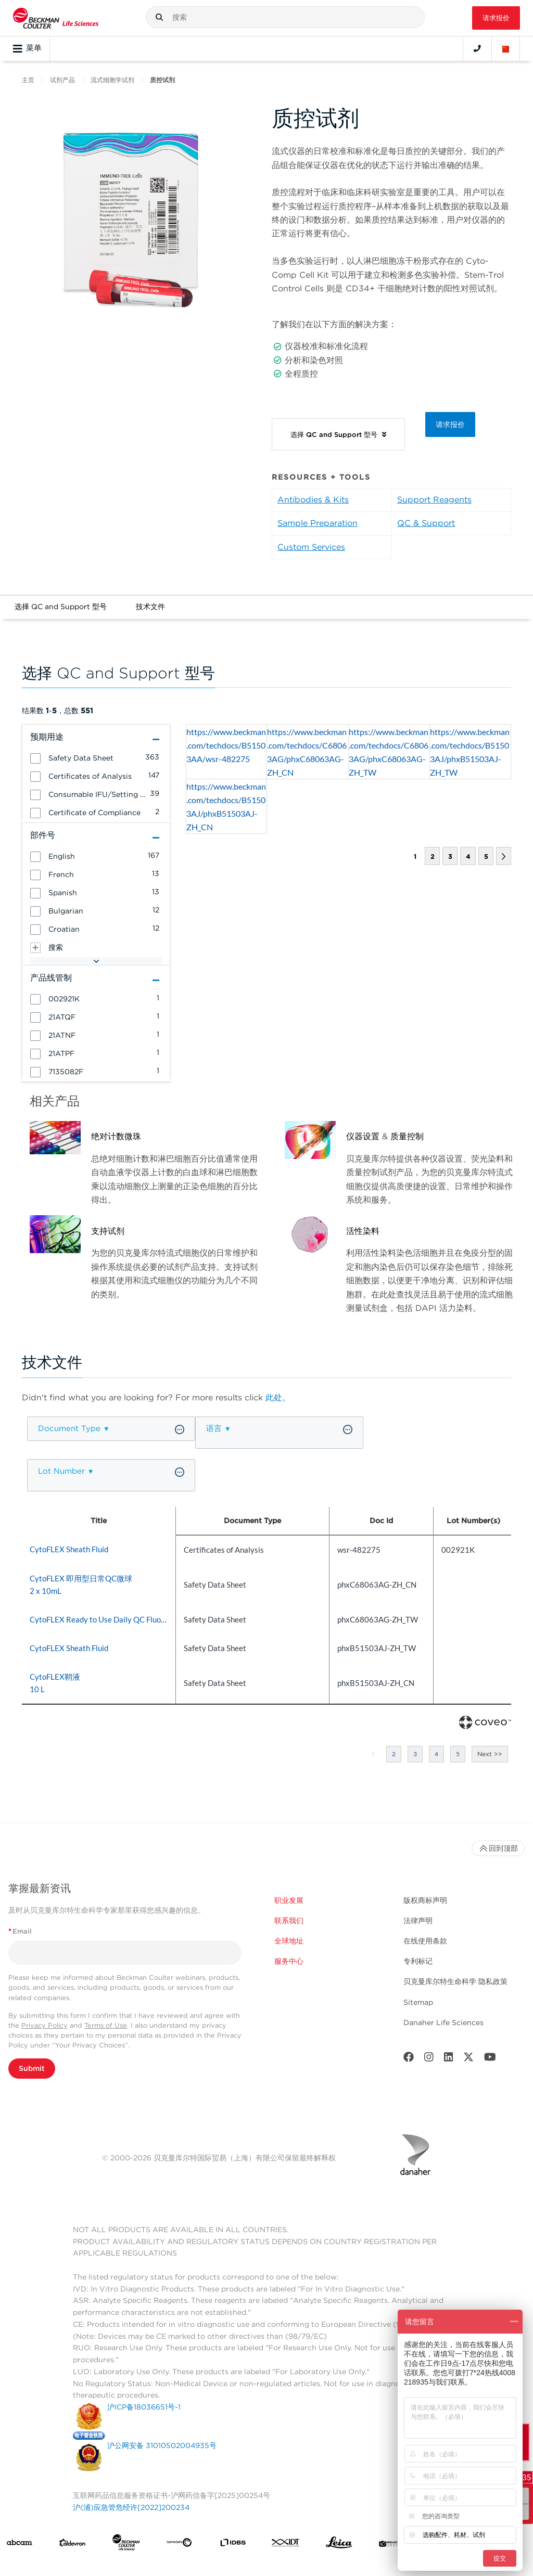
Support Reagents (434, 500)
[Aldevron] (72, 2545)
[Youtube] (490, 2059)
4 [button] (468, 856)
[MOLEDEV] (392, 2545)
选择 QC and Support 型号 (61, 606)
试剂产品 (62, 80)
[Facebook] (408, 2059)
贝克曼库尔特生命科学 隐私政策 (455, 1981)
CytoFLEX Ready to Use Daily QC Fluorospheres (112, 1619)
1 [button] (373, 1754)
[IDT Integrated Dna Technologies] (286, 2545)
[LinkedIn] (448, 2059)
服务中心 (288, 1961)
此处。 (277, 1397)
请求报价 (496, 18)
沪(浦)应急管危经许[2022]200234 (131, 2507)
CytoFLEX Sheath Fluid (69, 1549)
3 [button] (450, 856)
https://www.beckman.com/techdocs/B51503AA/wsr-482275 (226, 745)
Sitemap (418, 2002)
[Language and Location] (506, 48)
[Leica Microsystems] (339, 2545)
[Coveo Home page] (485, 1726)
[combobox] (285, 17)
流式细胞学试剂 (112, 80)
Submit (32, 2068)
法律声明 (418, 1920)
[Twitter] (468, 2059)
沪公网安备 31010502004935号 (162, 2445)
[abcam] (19, 2545)
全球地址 (288, 1941)
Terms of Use (105, 2025)
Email (20, 1931)
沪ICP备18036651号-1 (144, 2407)
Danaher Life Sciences (443, 2022)
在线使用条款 (425, 1941)
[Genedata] (179, 2545)
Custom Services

» **About this exercise**
Among the entries above, identify all lines with "CytoFLEX" and copy them.

» **Expected answer**
CytoFLEX Ready to Use Daily QC Fluorospheres (112, 1619)
CytoFLEX Sheath Fluid (69, 1549)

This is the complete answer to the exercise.